Only big differences in metric scores are meaningful in MT
Mathur et al use data from WMT, which is a long-running annual machine translation event where (amongst other things) a bunch of MT systems are evaluated using both human evaluations and metrics (including BLEU). Overall, metric scores usually correlate reasonably well with human evaluations in MT (with some caveats), which supports the use of metrics as proxies for human evaluation in machine translation (not in NLG!!).
Anyways, the authors look at WMT data, and point out that WMT evaluations include systems with very different quality levels. They then point out that the Pearson correlation used to compare human evaluations to metric evaluations is primarily driven by large differences and outliers. Ie, as long as a metric such as BLEU can reliably distinguish MT systems which people think are excellent from MT systems which people think are dreadful, then the metric will show a high Pearson correlation with human evaluations.
However, in academic contexts we are usually interested in small differences in quality (eg, is a proposed model slightly better than state-of-art), and Mathur et al show that BLEU is **not** good at predicting the result of human evaluations when the difference in BLEU scores is small. They essentially compute how well differences in BLEU scores of two systems predict differences in human evaluation, and conclude that
- If System A has a BLEU score that is 1-2 point higher than System B (common in academic papers), then there is only a 50% chance that human evaluators will prefer System A over System B
- If System A has a BLEU score that is 3-5 points higher than System B, there is a 75% chance that human evaluators will prefer A over B.
- In order to get a 95% chance that human evaluators will prefer A over B, we need something like a 10 point improvement in BLEU (they dont state this, I am guessing this by eyeballing their graphs).
Mathur et al look at several other metrics as well, and find the same pattern. Across the board, a large difference in a metric score between two systems is probably meaningful (ie, if MT system A has a much higher metric score than MT system B, humans evaluators will probably rate A higher than B), but a small difference is not.
Inappropriate use of BLEU and other metrics
The reason this is a problem is that a lot (most?) academic papers in NLP justify that a proposed model or algorithm is better than state-of-the-art on the basis of quite small differences in metric scores. It is very rare, at least in my experience, to see a paper which shows a 10-point improvement in BLEU over state-of-the-art, which (as above) seems to be what you need in order to be 95% confident that your proposed model would genuinely be seen by users as an improvement over state-of-art.
In short, there are contexts in machine translation where BLEU and other metrics can serve as plausible proxies for human evaluation.
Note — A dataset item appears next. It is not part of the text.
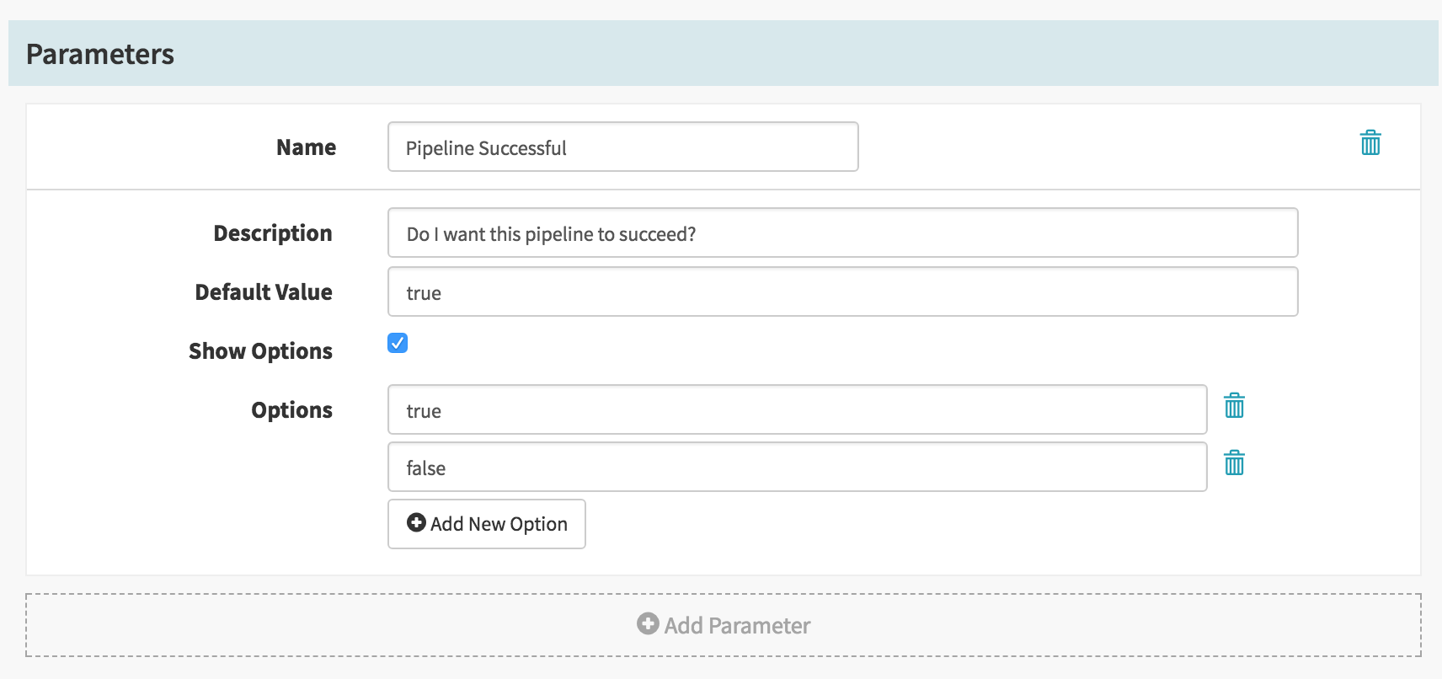Edit the first option field showing true
Viewport: 1442px width, 679px height.
[x=797, y=410]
However, the typical academic use of metrics (as above) is ***NOT*** one of these contexts; it is not scientifically valid to claim that a new model is better than state-of-the-art because of a small difference in metric score.
Wish list for the future
What I would love to see in the future is the following.
- All metrics are carefully characterised so that we know when they reliably predict human evaluations and when they do not. In particular, there is clear guidance about how much of a difference in metric score is needed to give confidence that the systems being compared are truly different.
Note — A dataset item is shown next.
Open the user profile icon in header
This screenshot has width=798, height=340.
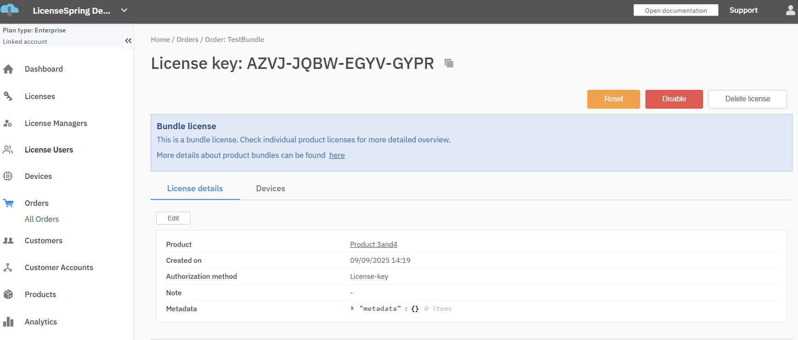[790, 10]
- Researchers and paper authors only use metrics to justify claims when the criteria in (1) are met. Reviewers reject papers which make claims that are not justified under the criteria.
- High-quality human evaluations are common and indeed expected for top-rank papers. In MT, the expectation is that such human evaluations will be at least as good as those done in WMT.
Perhaps I am an optimist, but I do think that we are slowly moving in the above direction. It will take time, but hopefully we will see real change over the next 5-10 years.